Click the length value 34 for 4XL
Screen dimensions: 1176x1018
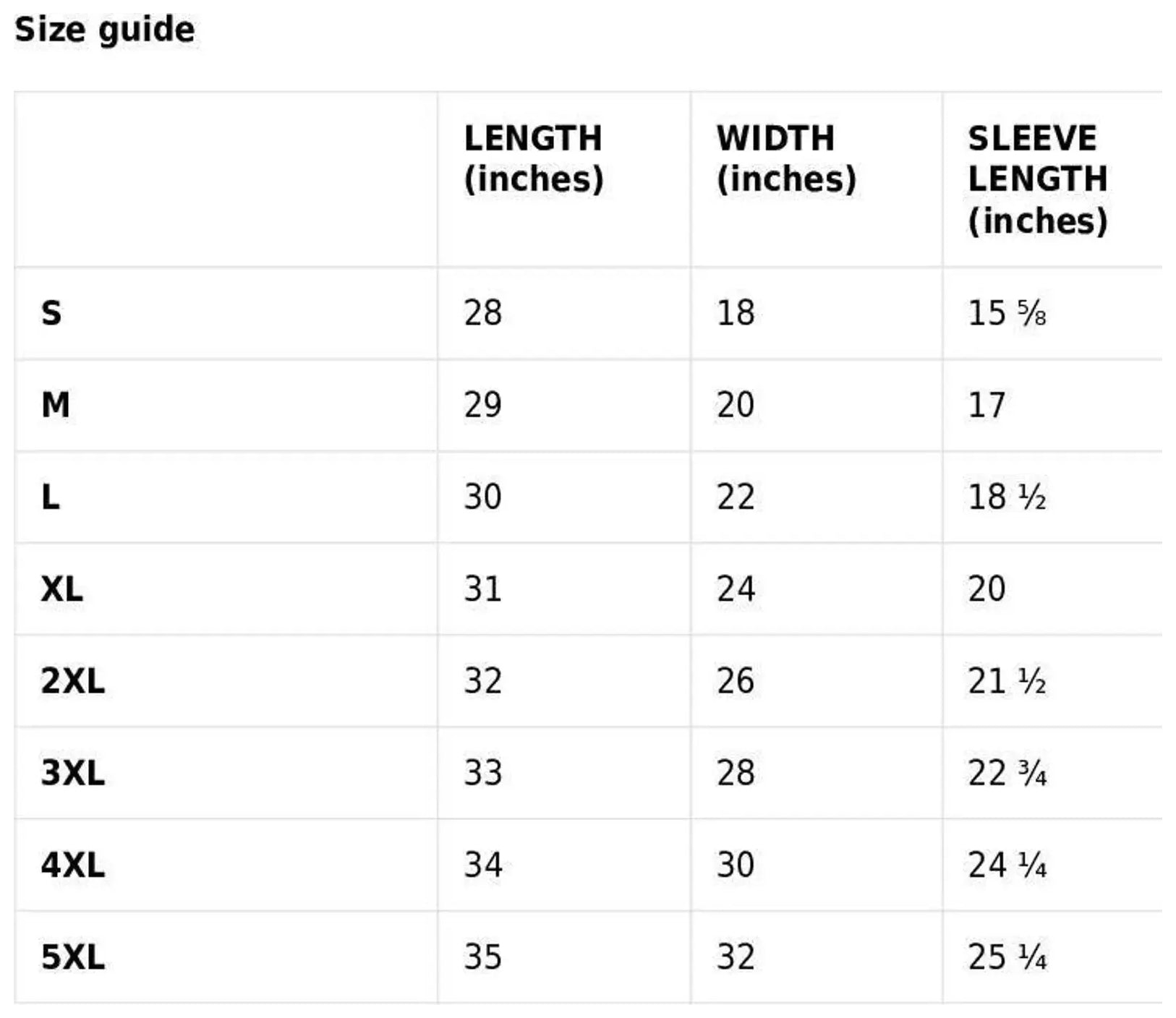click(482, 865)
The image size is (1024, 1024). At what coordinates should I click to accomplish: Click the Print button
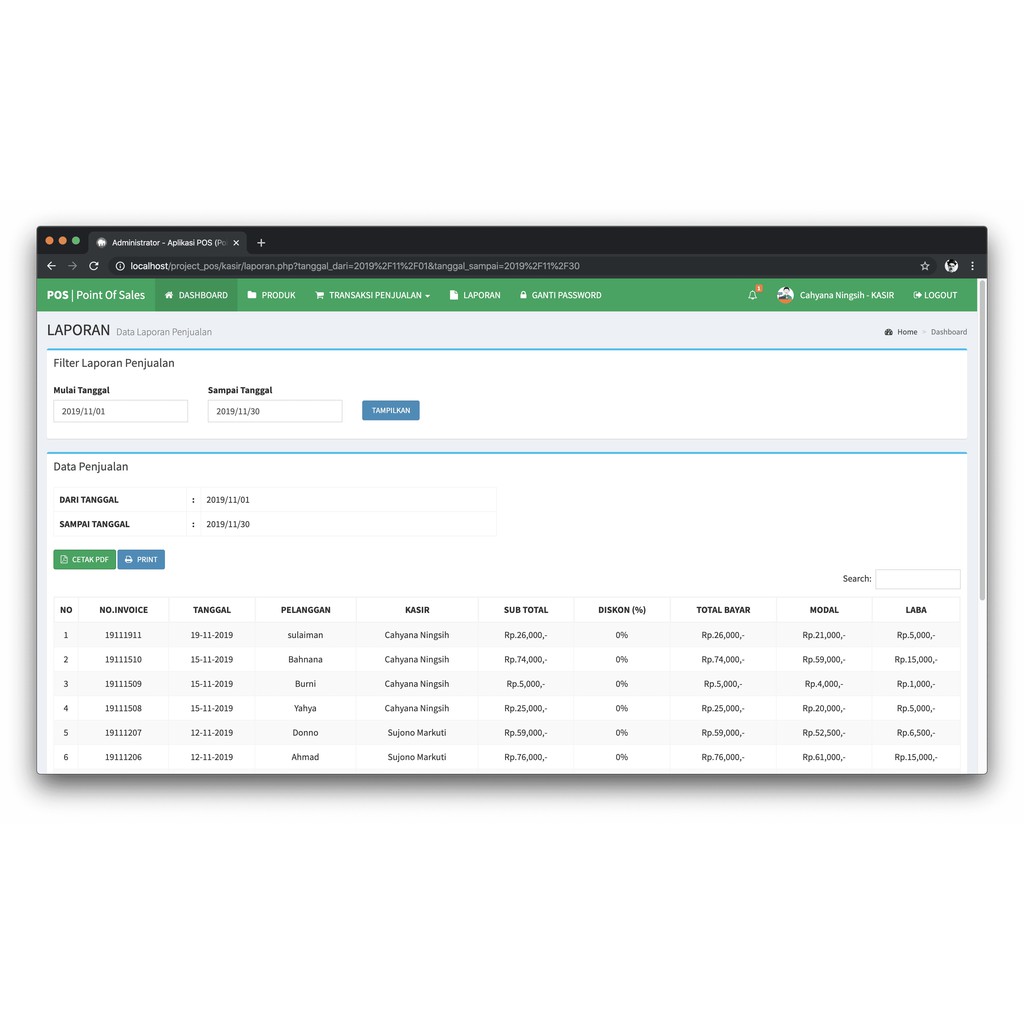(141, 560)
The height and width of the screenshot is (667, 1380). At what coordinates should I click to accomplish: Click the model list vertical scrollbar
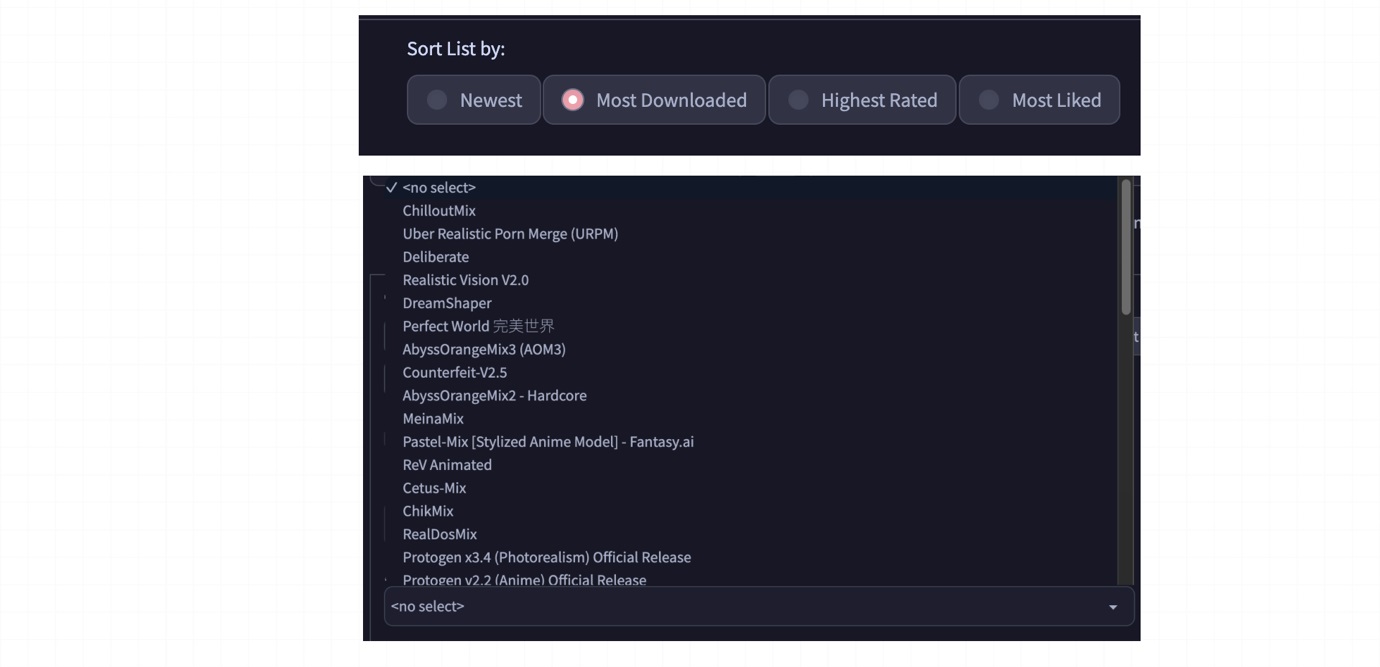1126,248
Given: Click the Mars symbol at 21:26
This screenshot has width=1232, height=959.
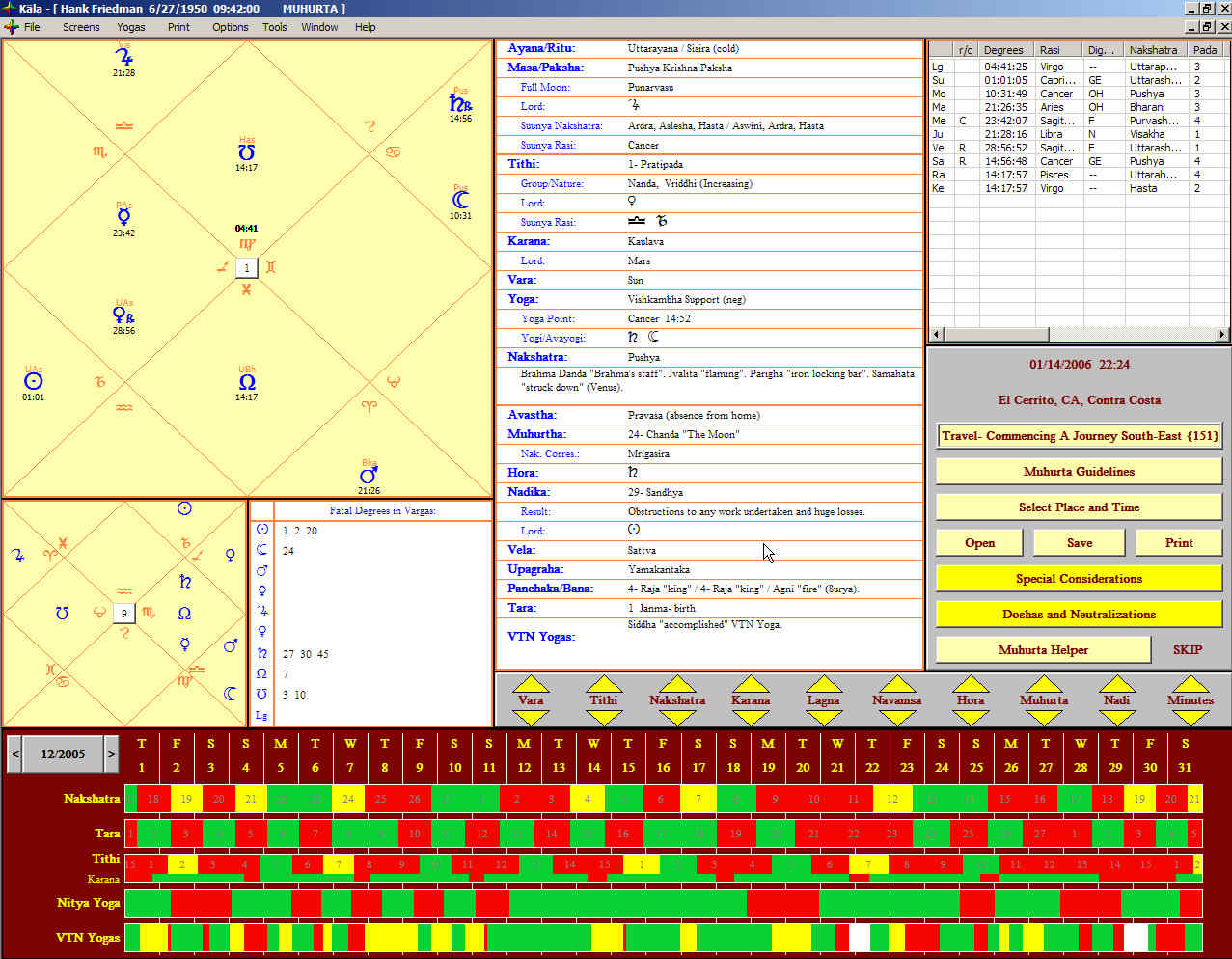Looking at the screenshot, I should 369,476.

= = =

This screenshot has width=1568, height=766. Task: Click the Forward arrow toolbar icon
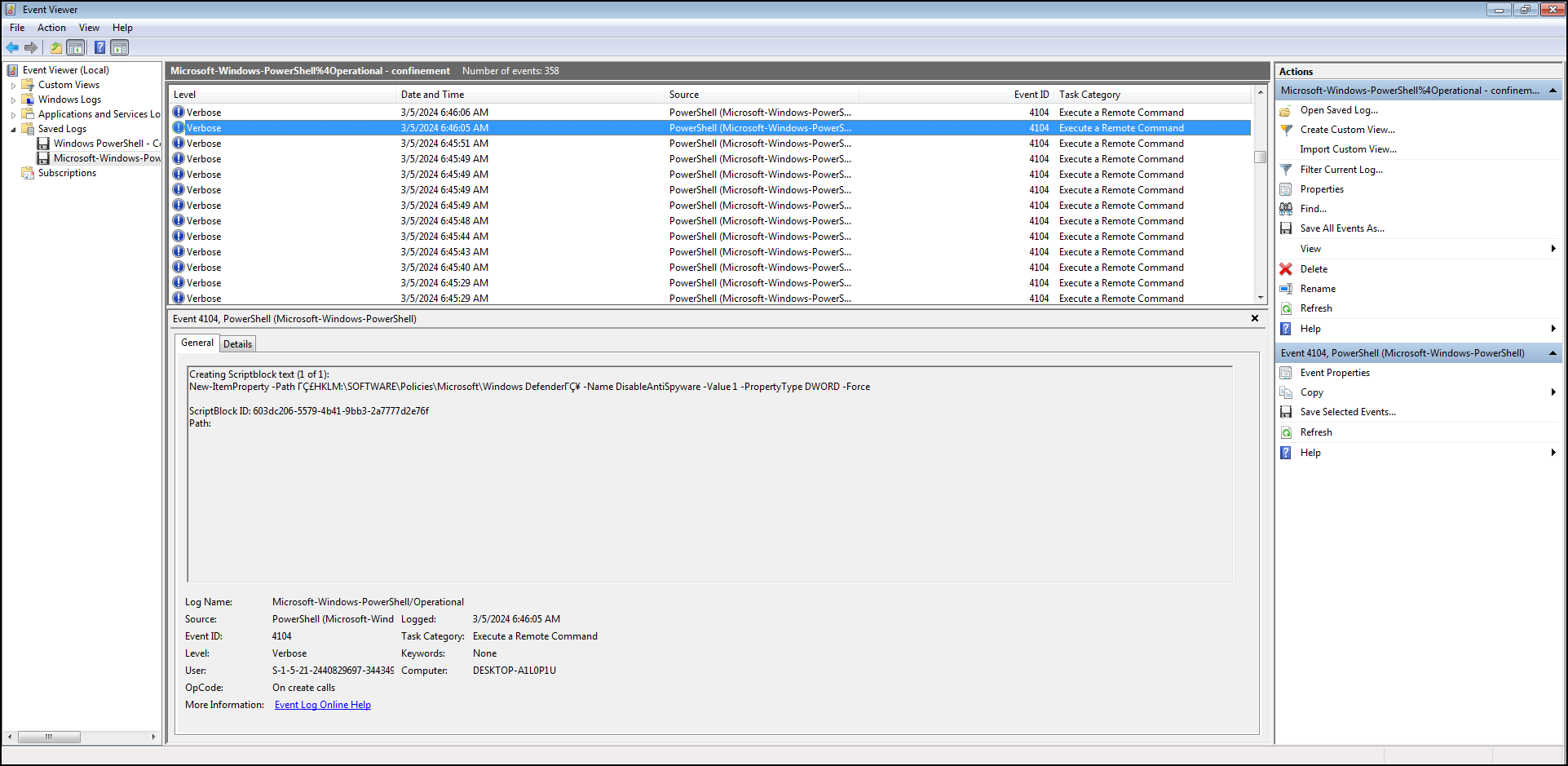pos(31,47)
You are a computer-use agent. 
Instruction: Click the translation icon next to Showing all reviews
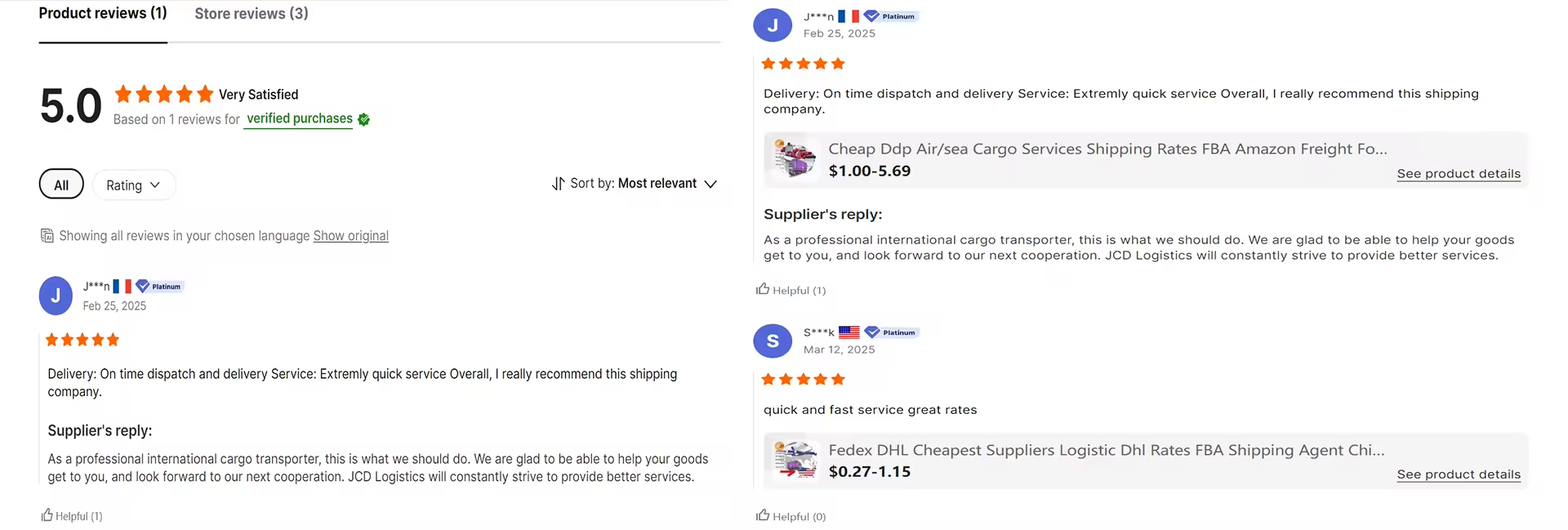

= = =

▸ **Task statement**: Beginning with the line containing "You are a computer-use agent." in the material above, copy every line exactly until you have copied the line containing "Instruction: Click the".

▸ **Problem solution**:
You are a computer-use agent. 
Instruction: Click the translation icon next to Showing all reviews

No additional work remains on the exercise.